Abdullah’s warning against return of Mahathirism – Will Najib scotch talk of imminent ISA arrest of Anwar?

In his farewell Umno Presidential speech today, Datuk Seri Abdullah Ahmad Badawi confirms his image as a basically decent and humble person who unfortunately could not translate his good instincts into government policy, measures and actions resulting in his being prematurely and ignominiously forced out by his own party and becoming the shortest-serving Prime Minister of the country.

Why is this so?

The fault cannot be borne by Abdullah alone, but must be on the shoulders of the rest of Umno and Barisan Nasional leaderships, for failing to give Abdullah the necessary support, and in many cases, for actively sabotaging him in the past five years to frustrate Abdullah from walking the talk of long overdue national reforms.

As a result, Abdullah could not even salvage and accomplish the minimalist legacy of reform he had hoped to leave behind before stepping down as Prime Minister – when the last of the trio of his final reform legislative programme, the Enforcement Agency Integrity Commission (EAIC) Bill, had to be again deferred although it was meant to be the “crown jewel” of Abdullah’s last parliamentary meeting lasting 22 days from Feb. 16 which ended yesterday.

Even the first two of the trio of his minimalist reform legislation – the Malaysian Anti-Corruption Agency (MACC) Act and the Judicial Appointments Commission (JAC) Act – have proved to be great disappointments and letdowns, but Abdullah seemed to have abandoned whatever is left of his reformist zeal in his last three months in office.

There is no more eloquent testimony that Abdullah has given up the ghost in the fight to introduce reforms when he was not prepared to put his foot down to salvage the last of his trio of reform legislative programme, especially when it is meant to honour one of his earlier and most important pledges to implement the Royal Police Commission’s key recommendation to establish the Independent Police Complaints and Misconduct Commission (IPCMC) so that Malaysia has a world-class police service to keep crime low, eradicate corruption and protect/promote human rights.

One of the most important parts of Abdullah’s farewell speech is his views about Umno “at the crossroads”, saying:

“ The path that we choose will determine whether we continue to remain relevant or whether we are reduced to a forgotten footnote in the pages of history.

“Sadly, there are still those who feel that we do not need to pursue reforms. They believe that Umno will regain its glory if we revert to the old ways — the old order, by restricting the freedom of our citizens and by silencing their criticism.

“They are of the view that Umno can continue to be in power if they safeguard the interests of certain individuals and give in to the demands of certain groups. There are those among us who gain comfort from these thoughts and are still lulled into a false sense of security.

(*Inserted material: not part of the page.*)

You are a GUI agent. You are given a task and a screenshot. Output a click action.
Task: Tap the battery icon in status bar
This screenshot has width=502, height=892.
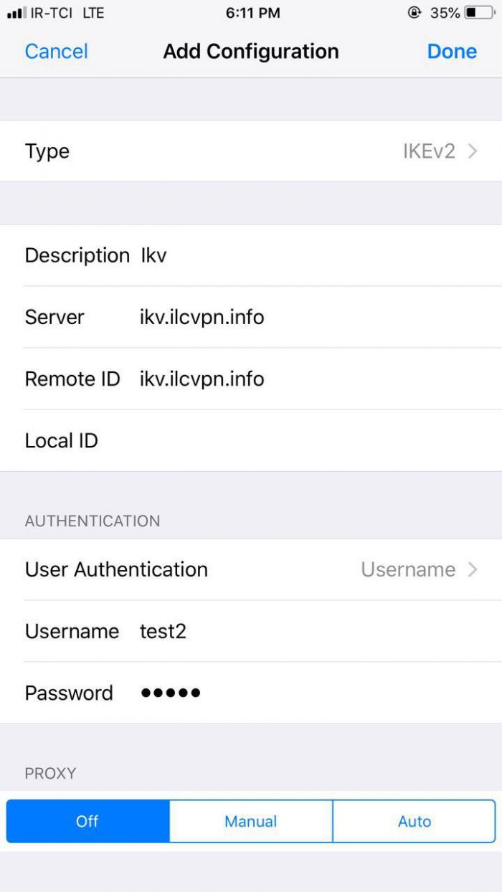coord(479,12)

“If we revert to the old path I believe we are choosing the wrong path; one that will take us to regression and decay. It is a path that I fear will hasten our demise. If we do not take courageous steps to reform in the face of this dynamic transformation of society and the radical global changes taking place, then we shall live to witness the end of our beloved Umno.”

This is a very subtle but unmistakable warning by Abdullah against the return of Mahathirism when Datuk Seri Najib Razak takes over as the sixth Prime Minister – although Najib has begun to talk the language of reform.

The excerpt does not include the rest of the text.